• [YOUR TASK] Transcribe only what runs from the line containing "Given: Tap Massaggio Corpo in the list" through the final line below, exactly, and leave every picture out.

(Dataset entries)
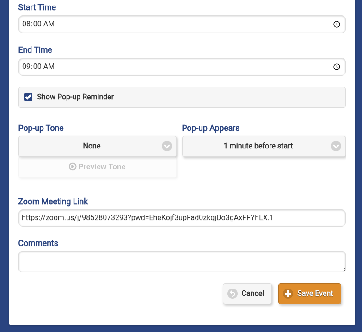This screenshot has width=362, height=332.
Task: Open the Start Time clock picker icon
Action: coord(337,24)
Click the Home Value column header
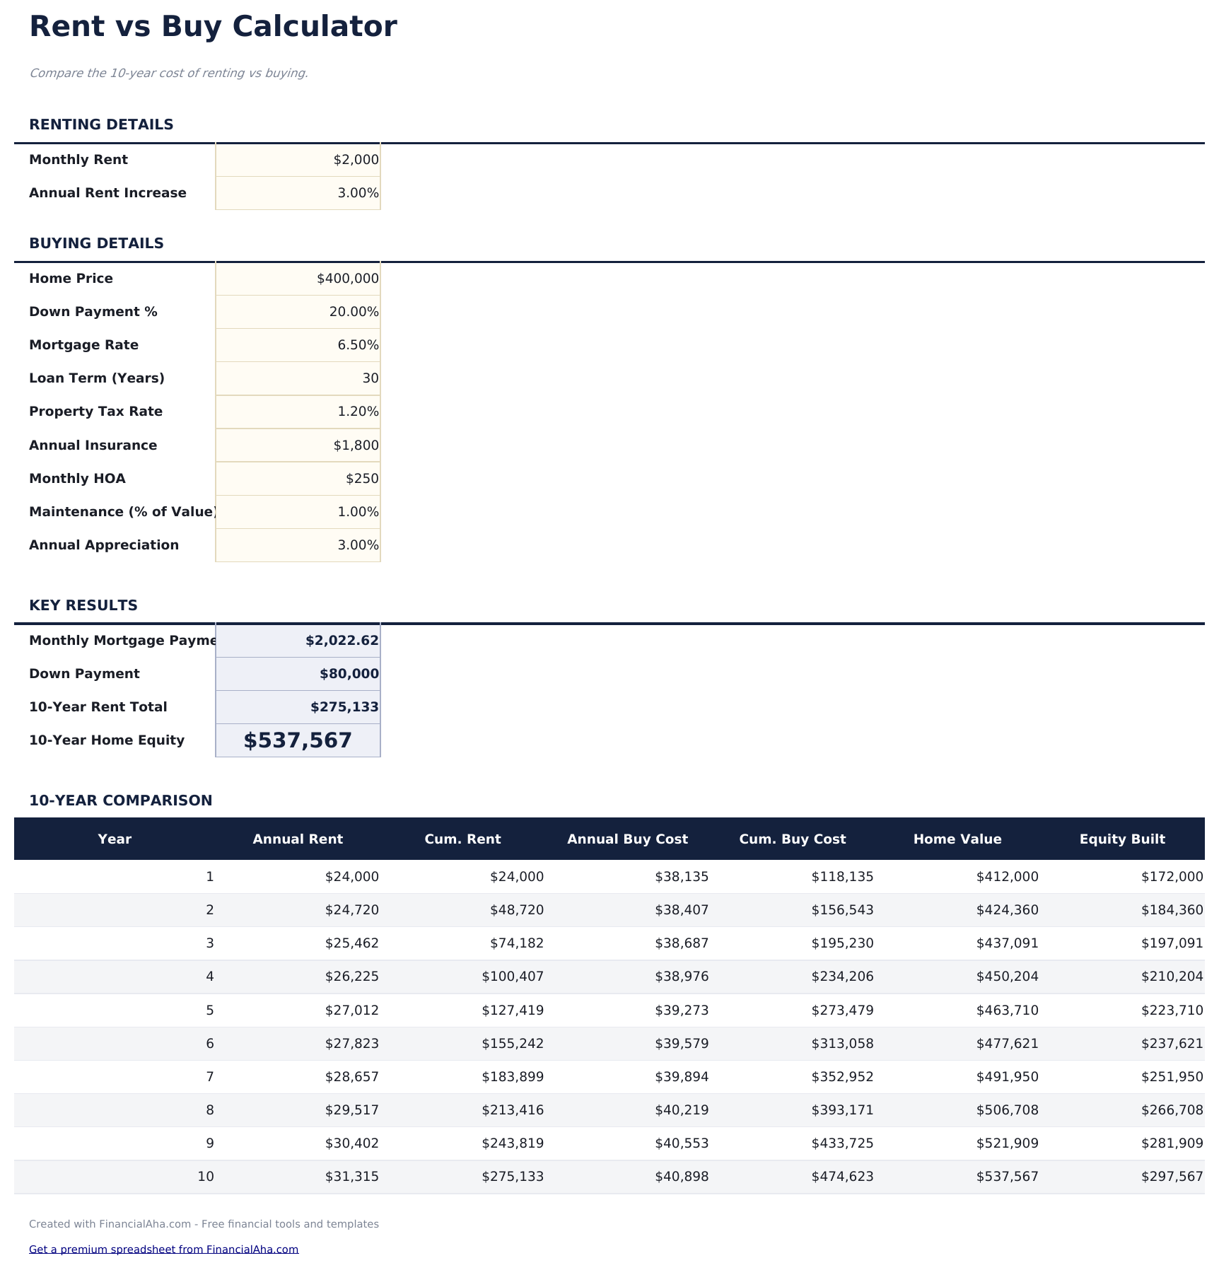 click(957, 839)
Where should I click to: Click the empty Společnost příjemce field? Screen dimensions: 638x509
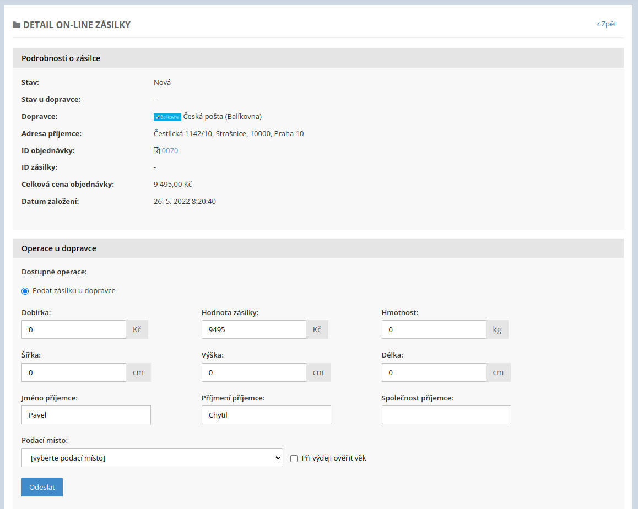tap(446, 415)
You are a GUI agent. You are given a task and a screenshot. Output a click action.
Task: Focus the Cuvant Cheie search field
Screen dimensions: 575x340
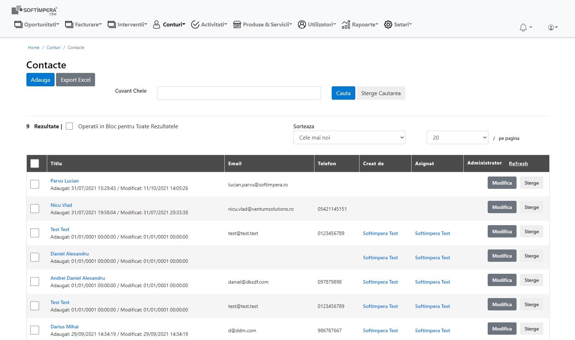(x=239, y=93)
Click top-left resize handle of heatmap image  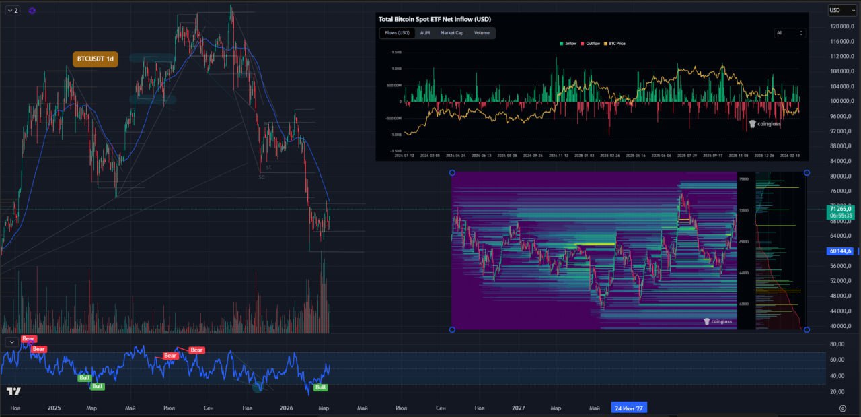(452, 173)
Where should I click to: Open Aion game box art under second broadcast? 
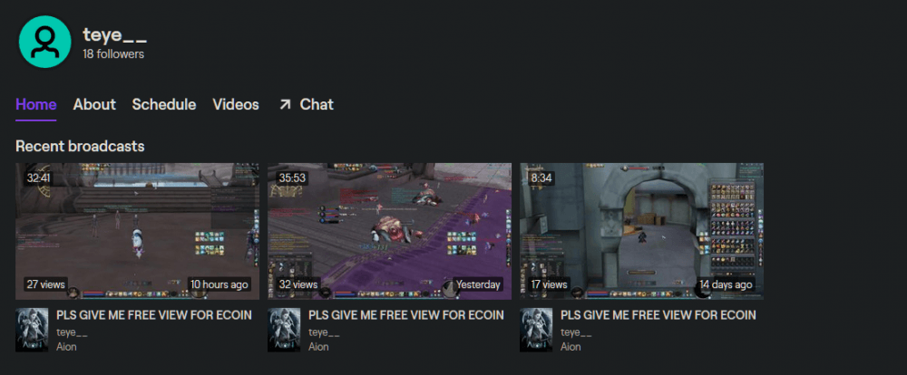[284, 330]
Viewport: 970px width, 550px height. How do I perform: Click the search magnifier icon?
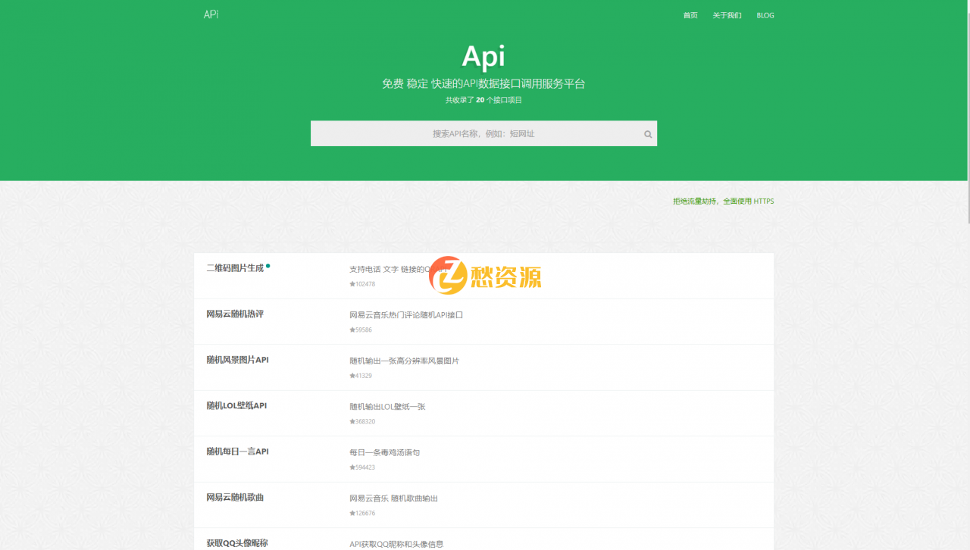[x=648, y=133]

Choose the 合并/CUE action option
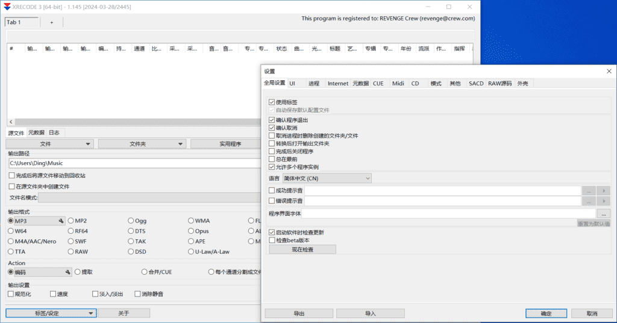pyautogui.click(x=144, y=272)
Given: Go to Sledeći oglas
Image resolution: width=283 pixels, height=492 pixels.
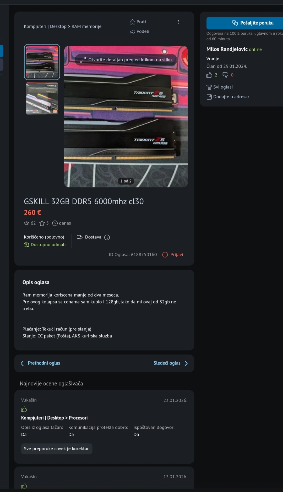Looking at the screenshot, I should pyautogui.click(x=171, y=363).
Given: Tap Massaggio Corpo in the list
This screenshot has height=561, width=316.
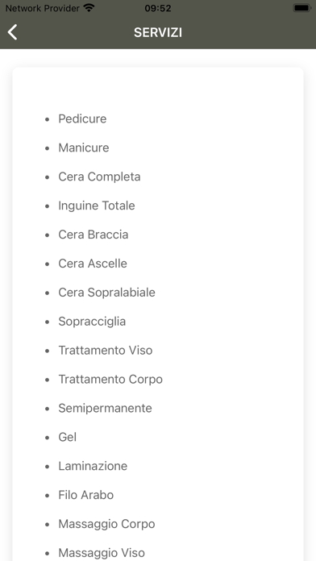Looking at the screenshot, I should pyautogui.click(x=106, y=524).
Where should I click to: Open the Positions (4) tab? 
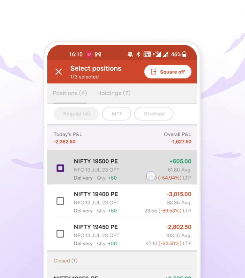(x=70, y=93)
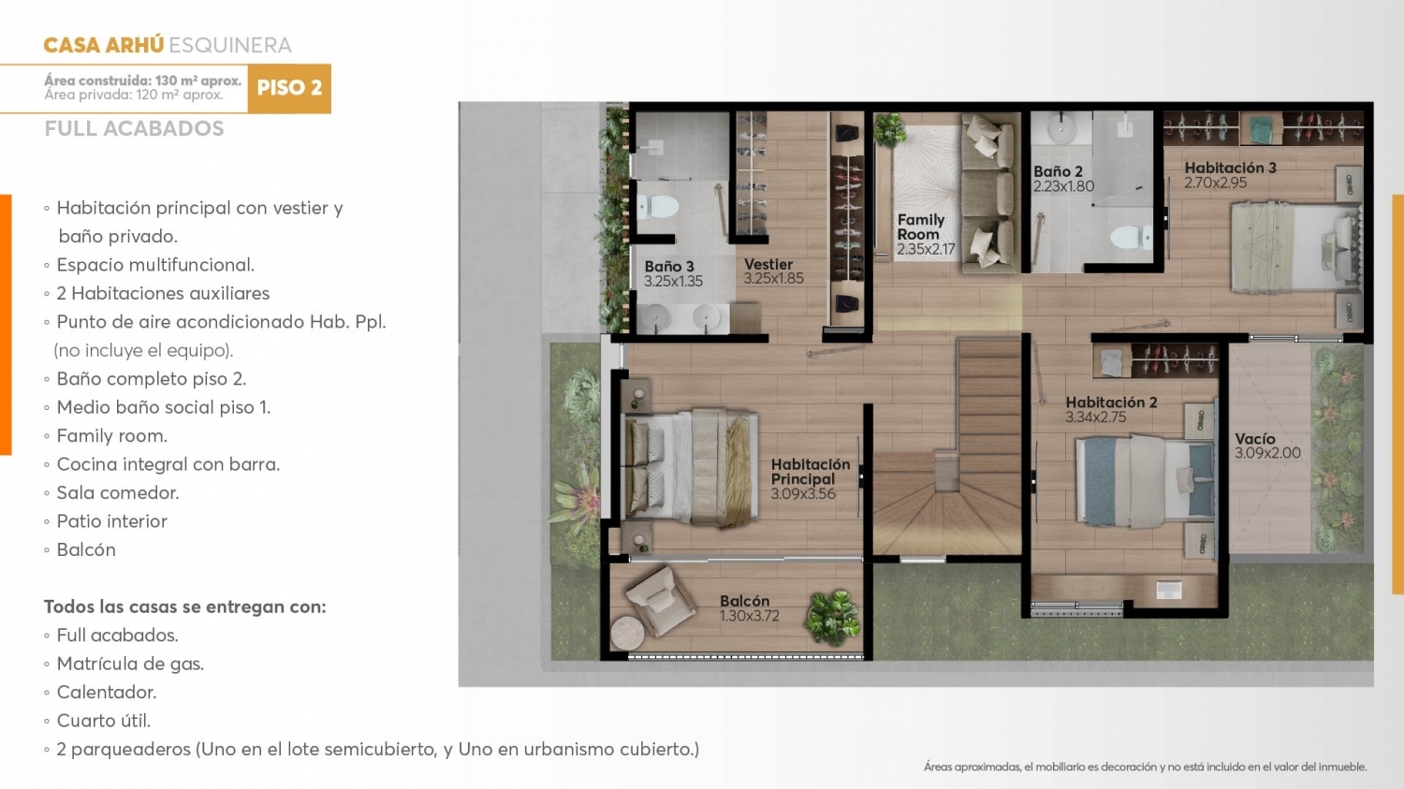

• [RESULT OF THE TASK]
Given: Tap Massaggio Corpo in the list
This screenshot has height=561, width=316.
Looking at the screenshot, I should pyautogui.click(x=106, y=524).
Where should I click to: Open the Positions (4) tab? 
(x=70, y=93)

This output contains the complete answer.